Will Wright's new game, The Sims, is now shipping. Wright was the designer who created the urban-planning simulator Sim City. The Sims explores interior design and personal time management as the keys to suburban happiness.

Hey, Scott McCloud fans: Understanding Understanding Comics Thanks, PeterMe!

Peck Here. A well-known hypertext writer recently wrote us to report a recurring dream of an oracular Hypertext Hen. This superlative fowl lives in a teepee covered with words, and will occasionally answer the dreamer's questions by pecking at bits of teepee-text. If this hen belongs in your henhouse, please send email in care of Eastgate, where it will be forwarded to the appropriate parties.

Ira Glass, of the NPR radio series This American Life, discusses 13 facets of good radio storytelling. Thanks Dan Bricklin!

ArtsWire is sponsoring Nonprofit Toolkit , a Web 'zine on smoothing out the learning curve in technology planning.

Interactive Spectrum has an interesting report on SIGGRAPH 99 by Patric Hedlund and Michelle Matossian. "One pixel by itself is a longely thing, but that same pixel with thousands of friends will rule the world."

Andrei Condrescu discusses storytelling in Making Up America."What I do is tell stories. Some of these stories are about how strange America is, which pleases and startles Americans who no longer see themselves as strange.

Bruce Tognazzini's recent essay, How Programmers Stole The Web, became an instant meme -- picked up immediately by Scripting News, PeterMe, Tomolak, and who knows how many otger Web logs. Tog believes the key problem is the JavaScript isn't enough like BASIC. The golden age is always what you learned as a teenager; guess what Tog's first computer language was?

The Motion Picture Advisory Board is a revealing indicator of American media anxieties. Rachel Lahmann-Haupt interviews film director Colette Burson about her struggles with her Hollywood feature, "Coming Soon". Big stars, big studios, no nudity, but plenty of double standard. Another reason to be glad hypertext isn't (yet) Hollywood.

Modern Maturity (of all places!) has a stunning interview of film critic Pauline Kael, by Susan Goodman. "If you think it is so easy to be a critic and so hard to be a poet ... may I suggest you try both? You may discover why there are so few critics, so many poets." (Thanks, Arts & Letters Daily)

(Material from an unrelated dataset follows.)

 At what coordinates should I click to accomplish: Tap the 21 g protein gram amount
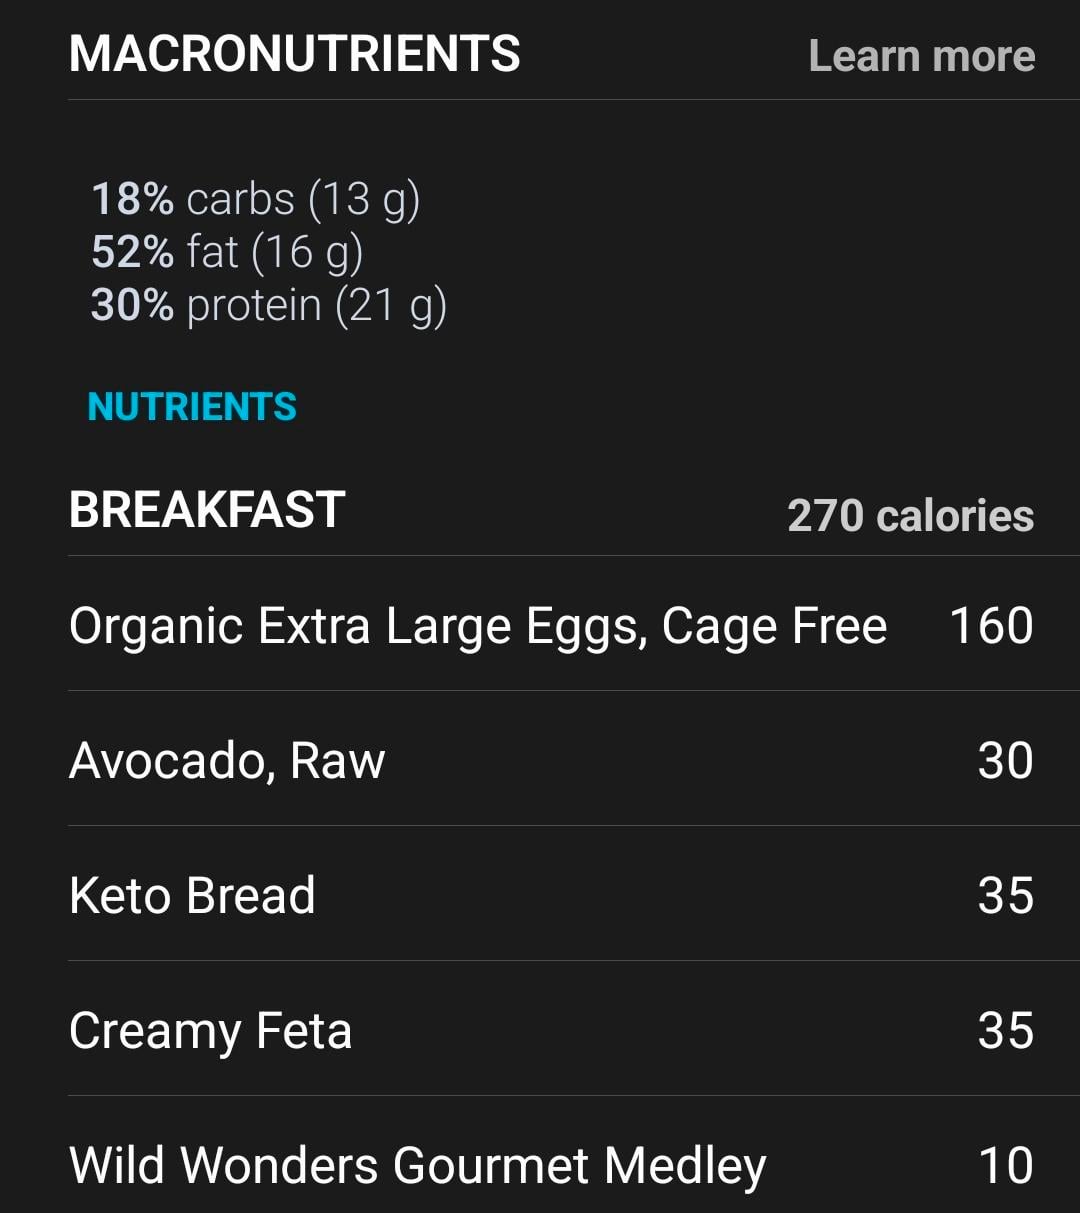coord(391,305)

Arts and Letters Daily is a weblog on current ideas, writing, and criticism. Its four-column format seems at first to be merely a nostalgic gesture, imitating newsprint, just as does its Latin tagline VERITAS ODIT MORAS. The multi-column display, while ugly and hard to read, opens up interesting opportunities for accidental montage. Thanks to Michael Druzinsky for the tip.